C’est la crainte de voir cette portion des polices qui tombent en déchéance s’abaisser fortement qui expliquerait, selon plusieurs sources consultées par Finance et Investissement, la virulente opposition des assureurs.

«Beaucoup de polices sont abordables, car les calculs actuariels fixent les primes à un bas niveau étant donné ce bas taux de rédemption (polices qui donnent vraiment lieu à un versement d’argent), explique Gaétan Veillette. C’est injuste pour les assureurs, car les primes actuelles ont été établies en fonction de ces calculs actuariels.» Les primes devraient donc augmenter si ces rachats à escompte devenaient populaires.

Toutefois, certains conseillers semblent se réjouir de cette nouvelle offre. D’abord, parce qu’il s’agit d’une option supplémentaire pour leurs clients. John Norman aime d’ailleurs citer Lauren Cohen, professeur à l’Université Harvard, qui considère que le fait d’obliger un assuré à revendre sa police à son assureur reviendrait à forcer un propriétaire à revendre sa maison à sa banque pour le solde hypothécaire dû.

D’autre part, un fort taux d’abandon des polices se traduit par une baisse des frais de service ou de renouvellement que les représentants touchent. La valeur de la clientèle des conseillers, ou de leur book, s’en trouverait du coup diminuée.

Yves Rochefort, formateur en assurance de Drummondville, relativise toutefois l’effet incitatif de ces commissions. «Ce n’est pas avec cela qu’un conseiller gagne sa croûte. Ça paye à peine les frais de bureau», ironise-t-il.
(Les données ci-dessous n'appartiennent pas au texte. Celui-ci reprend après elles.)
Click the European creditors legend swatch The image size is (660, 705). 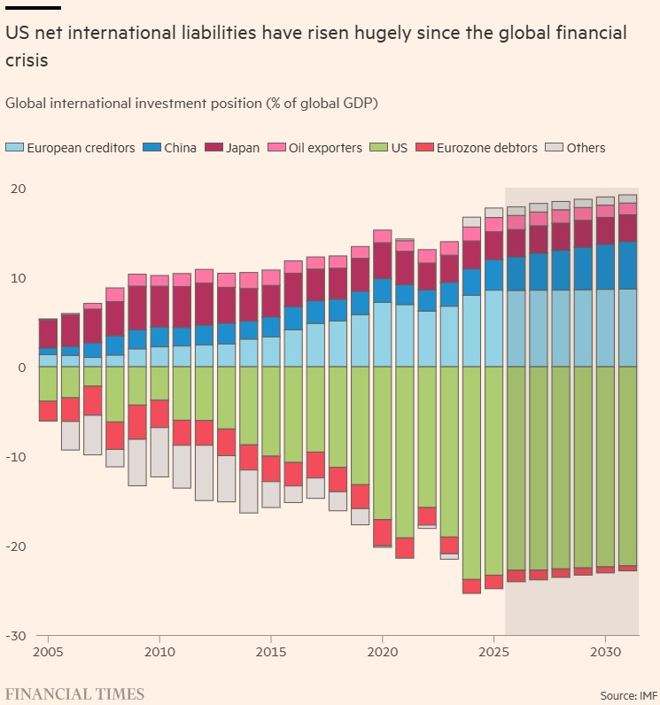[14, 148]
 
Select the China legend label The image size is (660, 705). [180, 148]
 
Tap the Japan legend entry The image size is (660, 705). [232, 148]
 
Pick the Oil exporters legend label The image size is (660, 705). [325, 148]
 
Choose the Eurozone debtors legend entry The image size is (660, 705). [477, 148]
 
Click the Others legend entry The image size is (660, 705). [575, 148]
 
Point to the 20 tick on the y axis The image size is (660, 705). [19, 189]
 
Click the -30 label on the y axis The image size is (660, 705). [16, 636]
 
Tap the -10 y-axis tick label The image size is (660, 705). [16, 457]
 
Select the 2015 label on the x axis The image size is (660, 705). [271, 652]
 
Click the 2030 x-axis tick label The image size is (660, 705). [606, 652]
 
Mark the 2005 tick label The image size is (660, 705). [48, 652]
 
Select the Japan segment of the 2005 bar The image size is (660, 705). [48, 334]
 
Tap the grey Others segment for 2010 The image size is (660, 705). [159, 452]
Le site Internet de Perisen promet cependant aux représentants des honoraires de 1 à 2 % de la valeur nominale en considération du prix final.

Offusqués, plusieurs assureurs montent aux barricades et menacent de résilier les ententes de représentation qui les lient aux courtiers qui se prêteraient à ce jeu. Perisen met d’ailleurs cartes sur table à ce sujet. «Les courtiers d’assurance devraient considérer s’il y a des implications au niveau de leurs ententes de représentation», lit-on sur le site.

L’ACCAP a confirmé que certains cabinets n’avaient su résister à la tentation que représente l’offre de ce type de sociétés. Mais d’autres, plus nombreux, s’insurgent. «Perisen a communiqué avec mes représentants l’été dernier et les documents se sont retrouvés sur mon bureau», certifie Gino Savard, président de Mica services financiers.

Même son de cloche chez Groupe SFGT de Coaticook, en Estrie. «Nous nous sommes informés auprès d’un de nos fournisseurs, Empire Vie. Si nous autorisons ce type de cession de polices d’assurance, nous perdons notre contrat avec Empire», a confirmé le président du Groupe, Gérald Thibeault.

«Plusieurs assureurs ont des clauses semblables dans les ententes qui nous lient à eux. Je pense notamment à Manuvie et à la Sun Life», renchérit Gino Savard.

Assomption Vie avait fait une sortie en novembre dernier, disant qu’elle annulerait toute police ainsi transférée. Jointe de nouveau, Marie-Josée Plourde, sa porte-parole, a réitéré la position de l’assureur acadien.

Empire Vie a envoyé un communiqué aux cabinets à cet effet en janvier : «Les conseillers sous contrat auprès de l’Empire Vie n’ont pas le droit de s’impliquer directement ou indirectement dans ce type de transactions sous peine de résiliation de leur contrat.»